THE TASK => Look for the word "Select" in the entries below, then copy every line that has it.

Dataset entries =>
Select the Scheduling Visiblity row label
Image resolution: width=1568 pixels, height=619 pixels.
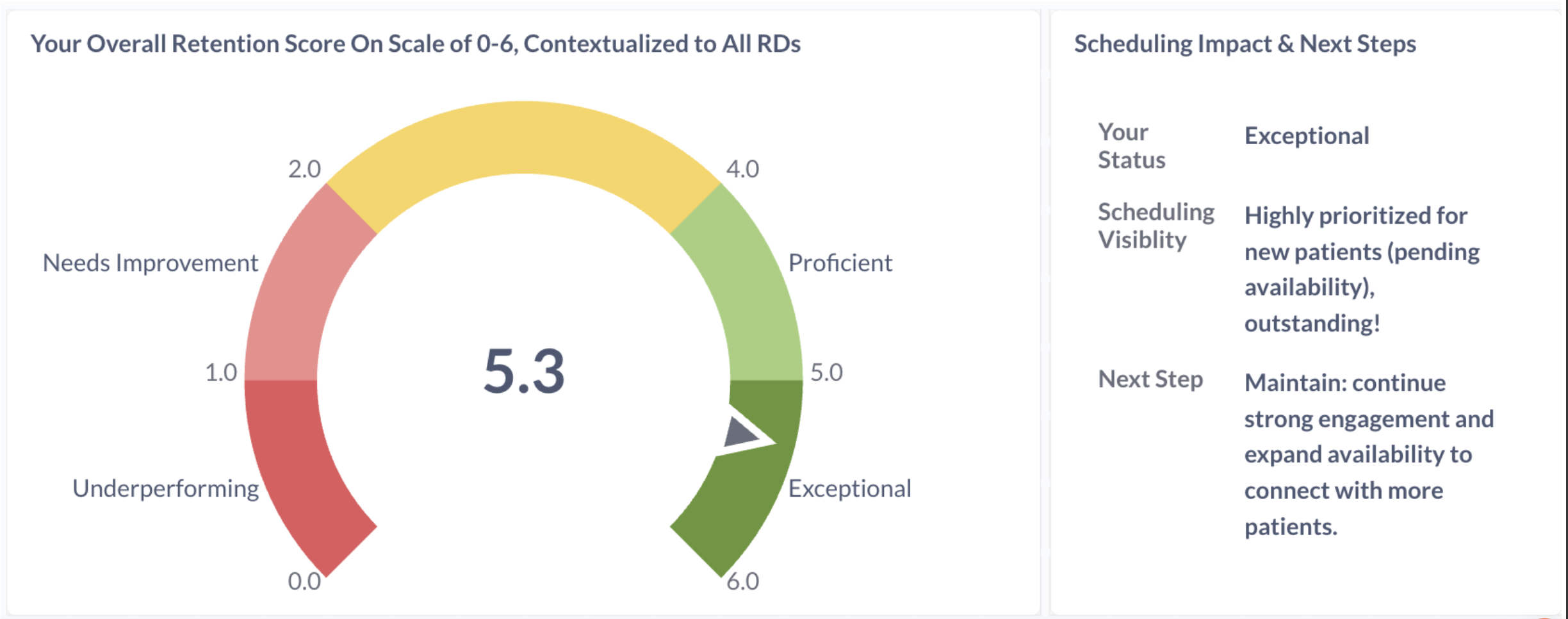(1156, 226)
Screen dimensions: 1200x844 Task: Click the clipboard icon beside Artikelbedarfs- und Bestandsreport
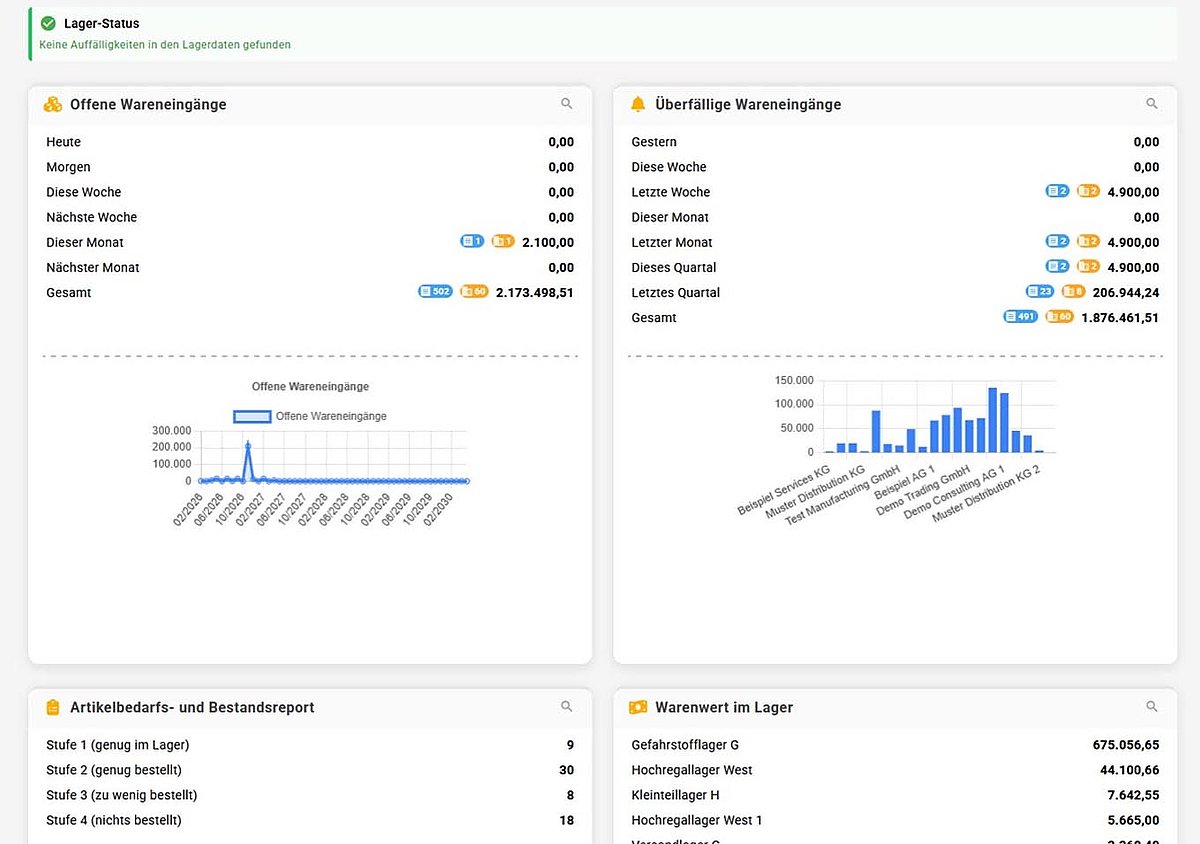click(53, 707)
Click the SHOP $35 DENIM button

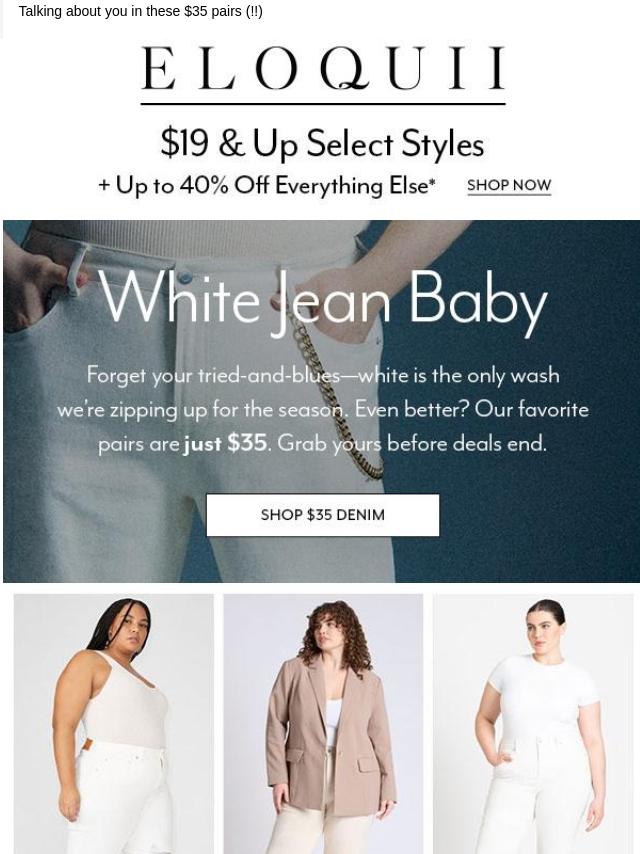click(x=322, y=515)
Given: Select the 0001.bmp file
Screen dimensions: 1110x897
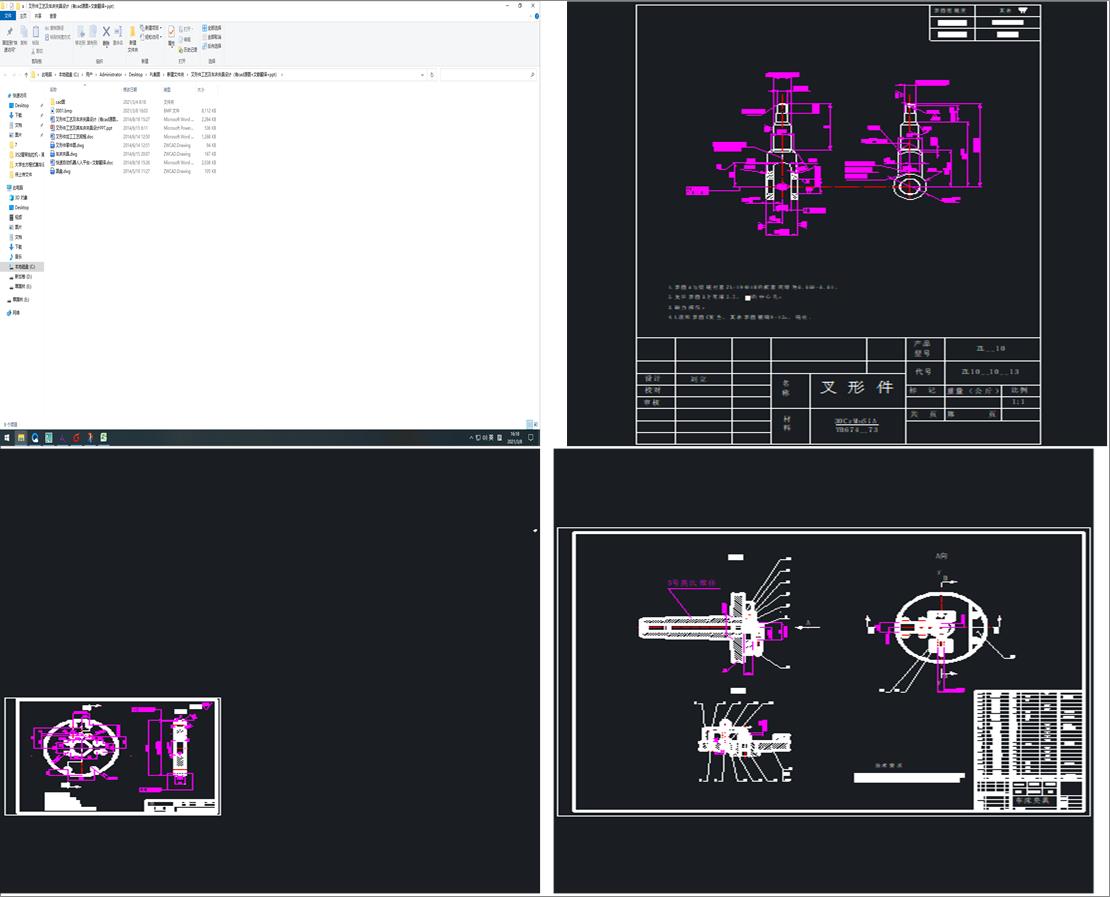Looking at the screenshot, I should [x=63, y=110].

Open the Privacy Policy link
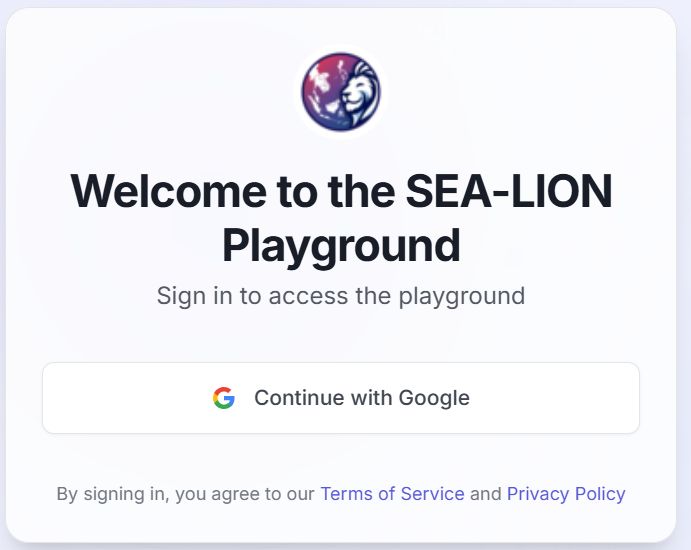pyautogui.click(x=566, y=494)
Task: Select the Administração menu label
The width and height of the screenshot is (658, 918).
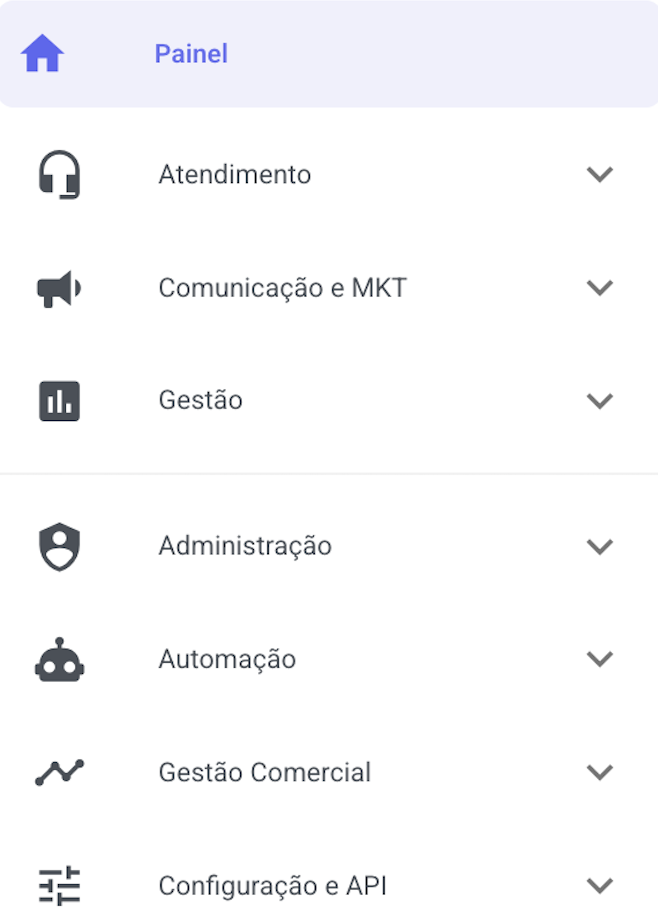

RESULT OF THE TASK =>
Select the Scheduling Visiblity row label
Given: Select the 0001.bmp file
Task: Select the Administração menu label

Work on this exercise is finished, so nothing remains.